What is expected
Report the count, and only the count, of lines in the records that include the word "agent".
-- Opening Marker --
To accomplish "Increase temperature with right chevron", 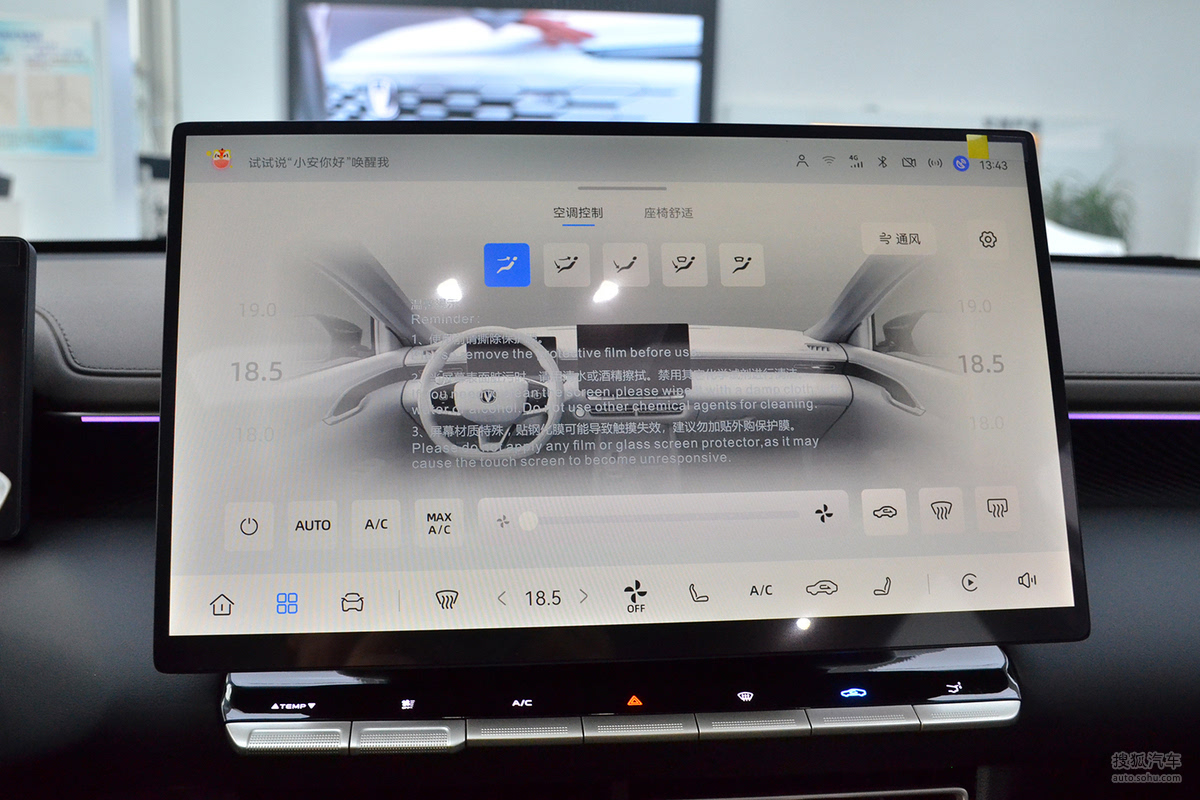I will point(583,597).
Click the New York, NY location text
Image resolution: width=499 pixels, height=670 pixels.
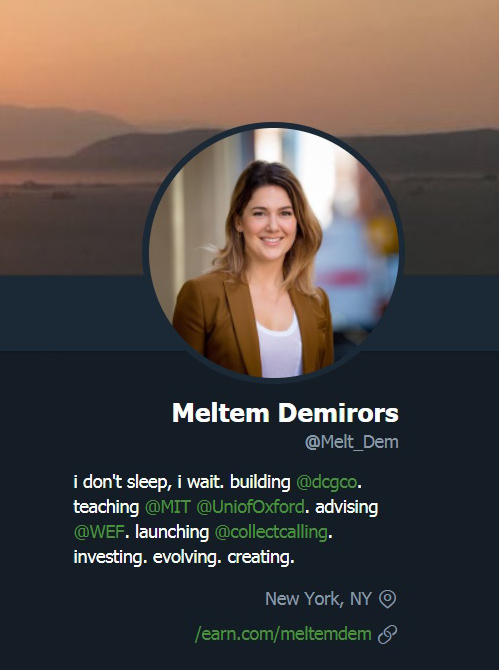coord(318,599)
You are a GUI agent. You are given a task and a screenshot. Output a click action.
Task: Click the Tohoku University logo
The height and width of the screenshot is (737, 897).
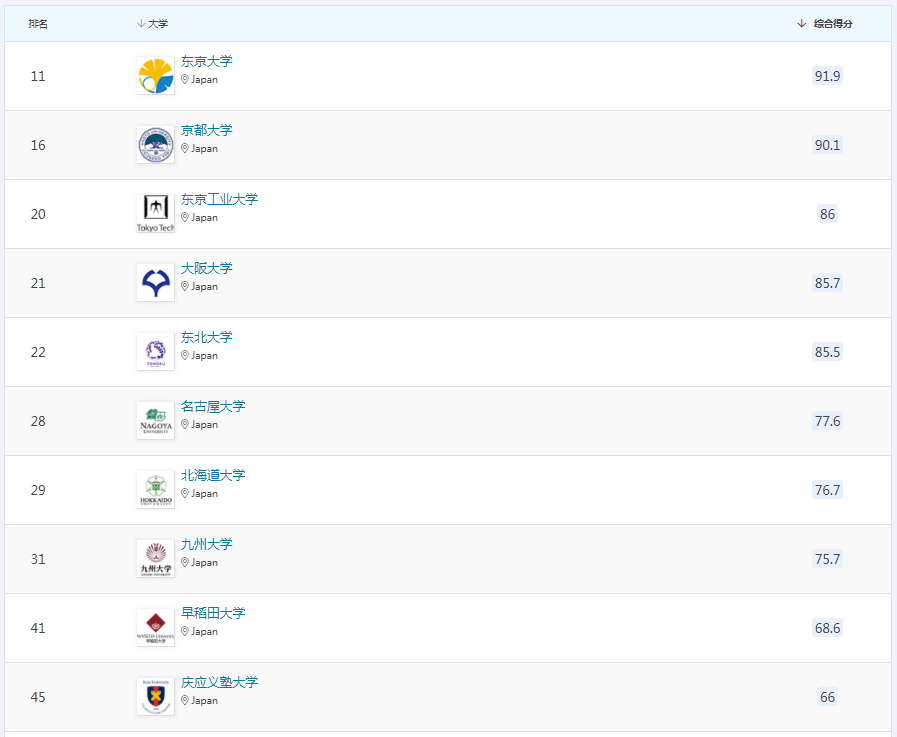point(155,351)
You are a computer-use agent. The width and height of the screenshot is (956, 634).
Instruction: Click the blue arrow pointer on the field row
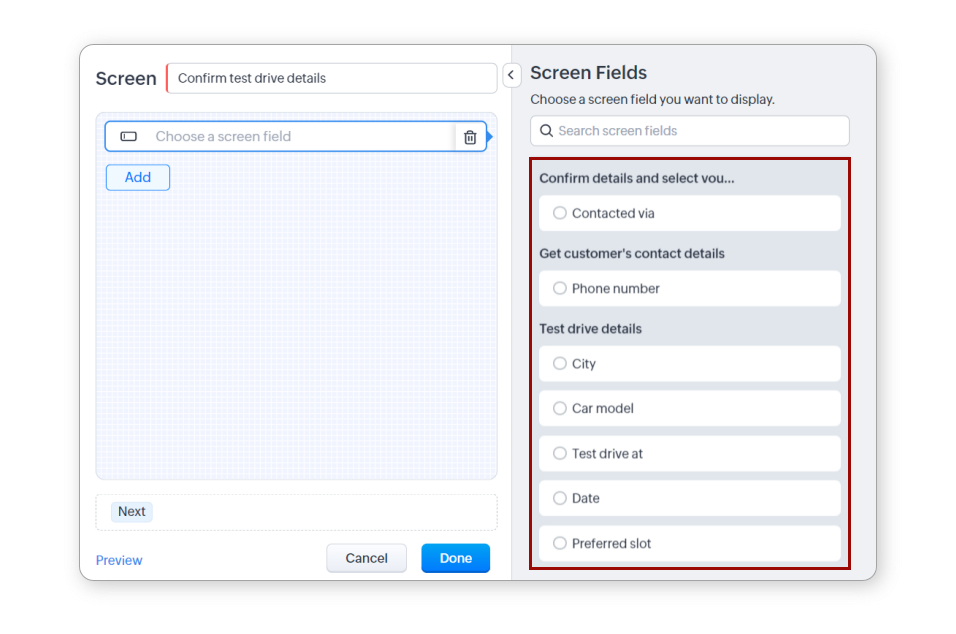click(489, 136)
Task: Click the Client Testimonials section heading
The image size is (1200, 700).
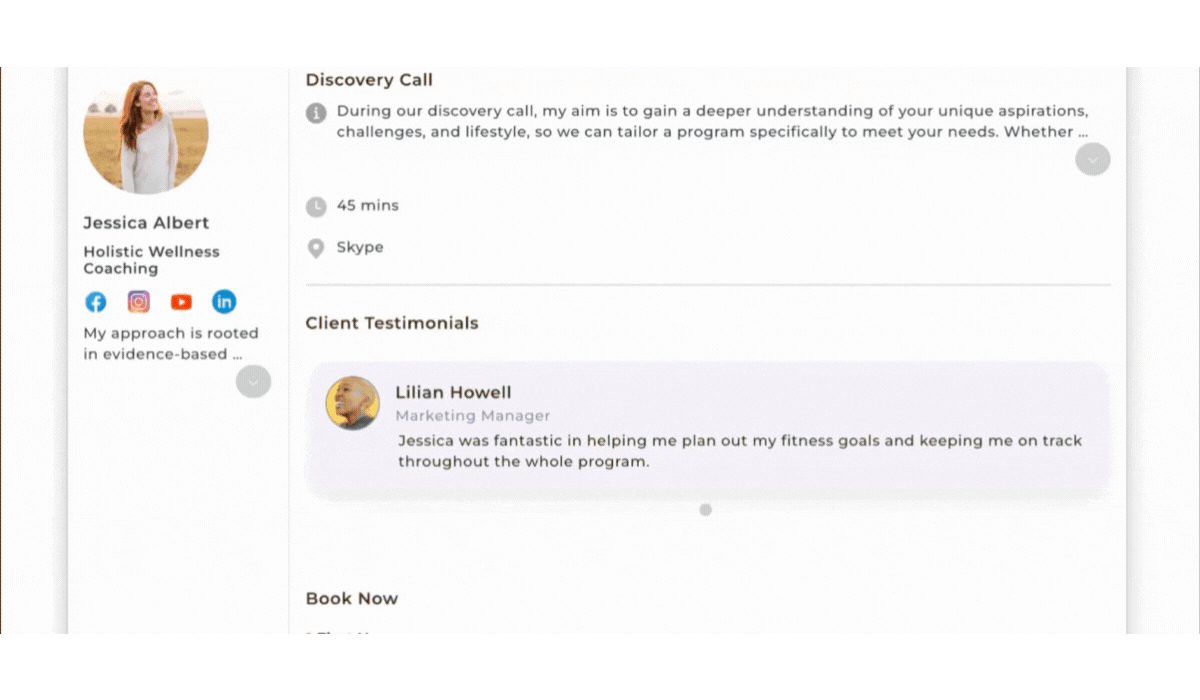Action: pos(392,323)
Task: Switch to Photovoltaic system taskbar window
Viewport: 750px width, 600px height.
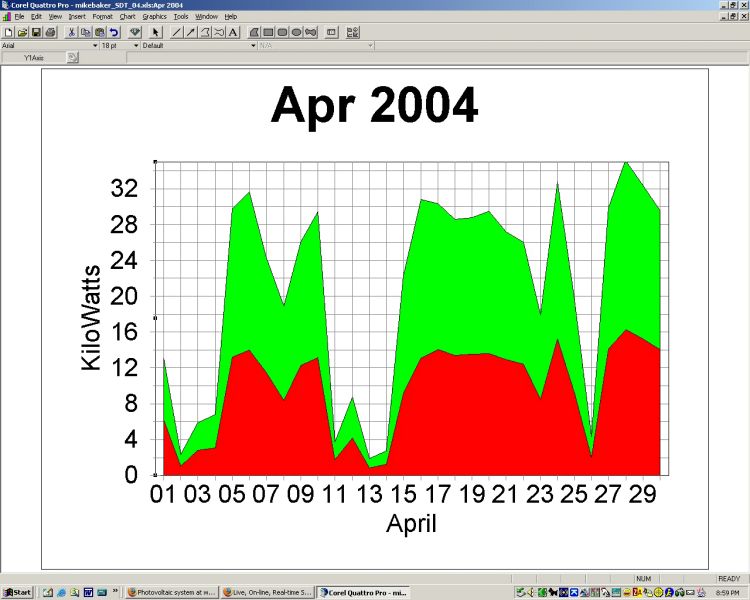Action: tap(170, 593)
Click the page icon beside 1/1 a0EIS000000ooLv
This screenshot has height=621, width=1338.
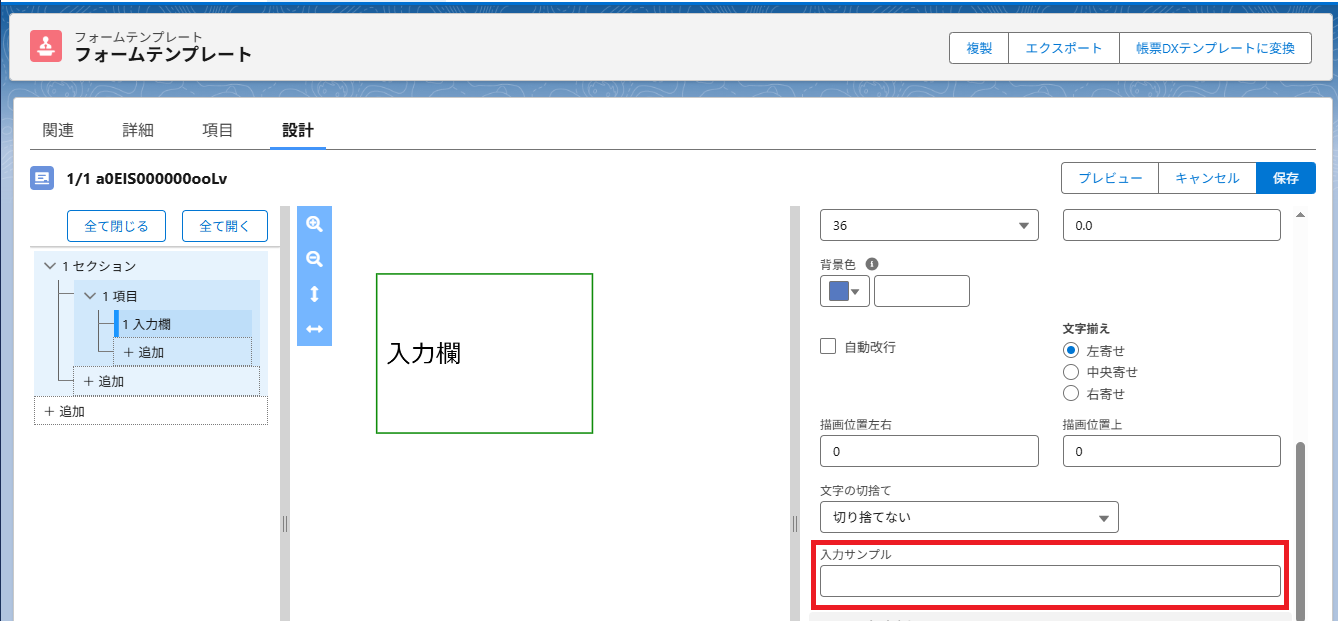[42, 178]
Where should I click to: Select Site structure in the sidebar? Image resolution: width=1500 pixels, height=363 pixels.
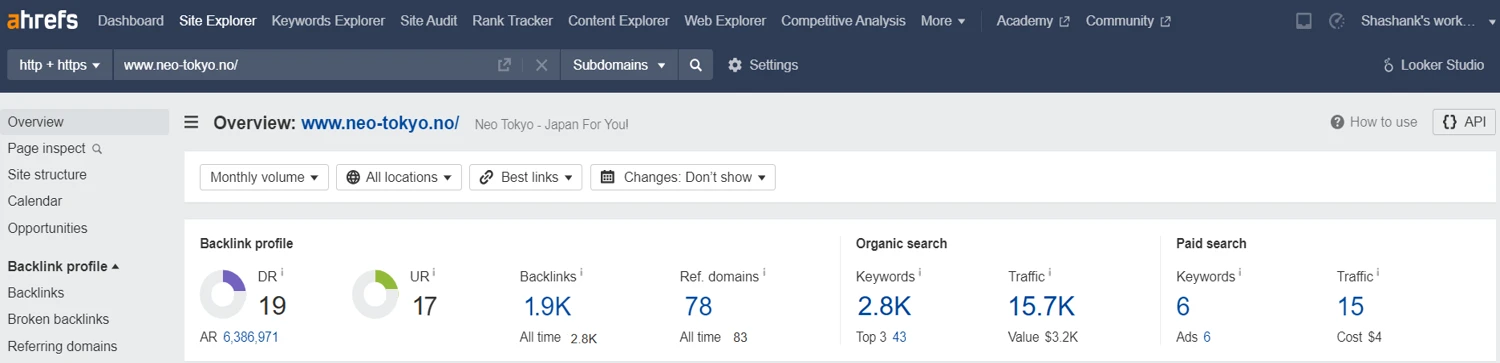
-- Closing Marker --
Written solution
2